一、基本条件:符合甲级病案书写规范要求,能反映本专业医疗技术水平和解决本专业疑难问题的能力,能反映医疗核心制度的贯彻落实情况。

二、入院录:主诉:包括症状或体征及持续时间,20字左右;现病史:应与主诉一致,能反映主要疾病的发展变化过程;简要记述入院前(包括门诊、外院等)的诊疗过程、主要检查及效果;既往史、个人史、家族史:记录详细、齐全,传染病应有流行病史。体检:一般项目齐全,各系统检查有序、齐全,详细记录阳性体征及与诊断有关的阴性体征均需;有专科或重点检查;诊断:正确完整、依据充分、主次排列有序。

三、病程录:应重点突出,有分析、有措施,有效果观察;病情变化要分析可能的原因和处理意见,要记录更改重要医嘱的原因,辅助检查结果异常的处理;特殊检查和治疗当天、次日均要重点记录有无不良反应;要有向患者(或其授权人)交待病情及沟通的记录。

1、首次病程记录:对重要病史及体征要详细记录;一般病人鉴别诊断至少2个病种以上,危重、疑难病人鉴别诊断至少3个病种以上;诊疗计划内容要具体、有针对性。

2、三级医师查房:主任医师(副主任医师)查房能解决本诊疗组疑难及危重症患者的处治,决定重大手术及特殊检查,能对鉴别诊断做具体分析,上级医师的指导作用能得到充分发挥;主治医师首次查房记录入院后48小时内完成,负责病人的诊断、鉴别诊断、治疗计划、执行情况、疗效等;住院医师要重点观察新入院及危重病人,并及时分析各项检查结果,提出诊疗意见。

3、危重病人病程录:观察危重病人病情的注意事项明确、有针对性,危重病人病情变化原因分析具体,处理措施得当、有效;抢救方法正确。

4、疑难病例讨论记录:由科主任或副主任医师以上人员主持,疑难病例存在的问题深刻,存在一定的医疗技术难点;下一步的治疗方案具体详细、考虑全面、疗效明确;经验教训全科医师均知晓。

5、死亡病例记录:能明确诊断是否正确、有无延误诊断或漏诊、处理是否适时和及时、死亡原因和性质,有具体的改进措施。

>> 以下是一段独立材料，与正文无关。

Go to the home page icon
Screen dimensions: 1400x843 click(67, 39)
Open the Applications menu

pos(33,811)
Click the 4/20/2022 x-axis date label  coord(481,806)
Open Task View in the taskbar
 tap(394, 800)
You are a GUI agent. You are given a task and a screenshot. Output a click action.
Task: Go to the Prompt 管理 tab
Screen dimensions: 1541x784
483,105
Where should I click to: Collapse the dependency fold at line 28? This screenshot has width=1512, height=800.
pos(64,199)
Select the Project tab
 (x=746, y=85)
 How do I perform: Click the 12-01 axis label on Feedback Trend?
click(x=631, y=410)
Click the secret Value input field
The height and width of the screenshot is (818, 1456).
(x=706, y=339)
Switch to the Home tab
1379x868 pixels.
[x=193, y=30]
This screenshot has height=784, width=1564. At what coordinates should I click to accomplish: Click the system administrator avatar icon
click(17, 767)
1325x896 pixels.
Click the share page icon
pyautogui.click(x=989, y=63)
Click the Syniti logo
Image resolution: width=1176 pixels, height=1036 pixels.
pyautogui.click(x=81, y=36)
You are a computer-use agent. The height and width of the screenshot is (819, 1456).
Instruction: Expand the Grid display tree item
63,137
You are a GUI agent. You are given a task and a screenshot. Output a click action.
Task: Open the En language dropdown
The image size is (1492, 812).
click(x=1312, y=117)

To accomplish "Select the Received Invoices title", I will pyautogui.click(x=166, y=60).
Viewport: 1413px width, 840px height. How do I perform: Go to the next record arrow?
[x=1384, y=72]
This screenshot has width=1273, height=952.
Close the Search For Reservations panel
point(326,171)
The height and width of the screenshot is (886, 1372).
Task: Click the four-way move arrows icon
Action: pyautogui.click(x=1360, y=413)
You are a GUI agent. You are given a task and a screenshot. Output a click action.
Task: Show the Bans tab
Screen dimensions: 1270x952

6、术前讨论记录:疑难、重大、一级手术由科主任组织术前讨论,做到能明确手术适应症;对于术后并发症有清楚的认识,并制定了详细的防范处理预案;术前沟通充分,患方清楚了解手术风险,其它相关手术准备充分;麻醉方式选择恰当。

7、手术相关记录:手术记录应反映本类手术的复杂点、疑难点,要详细记录手术切口的部位,手术探查过程及发现,关键操作步骤,吸出物或取出物名称、性质和数量,曾送何种标本检验、培养或病理检查,术中及手术结束时病人的情况和麻醉效果,出血量及输血量,输液内容及数量等。术中如遇意外,应详细记录其抢救措施及过程。

术后连续3天(含术后当日)病程记录应体现术后效果,详细记录生命体征、切口情况、引流情况、功能恢复情况及出现的问题、解决的方法。

8、会诊记录:会诊记录逐项填写并签名,会诊质量较高,能反映相应级别的专科会诊医师的诊疗水平。

四、出院记录:包括主要病史、阳性体征、实验室检查阳性结果、住院期间的病情变化、诊治措施(包括手术方式、药物用量、用法)及疗效等。出院建议及带药应具体、合适。

五、知情同意书:手术同意书内容包括术前诊断、手术名称、术中或术后可能出现的并发症、手术风险、患者签名、医师签名等;术中更改手术方案等有患者签名的同意书;特殊检查(治疗)同意书内容包括该项目名称、目的、可能出现的并发症、风险及患者签名、医师签名等。

六、医技检查报告及时准确,医嘱单、护理单书写规范。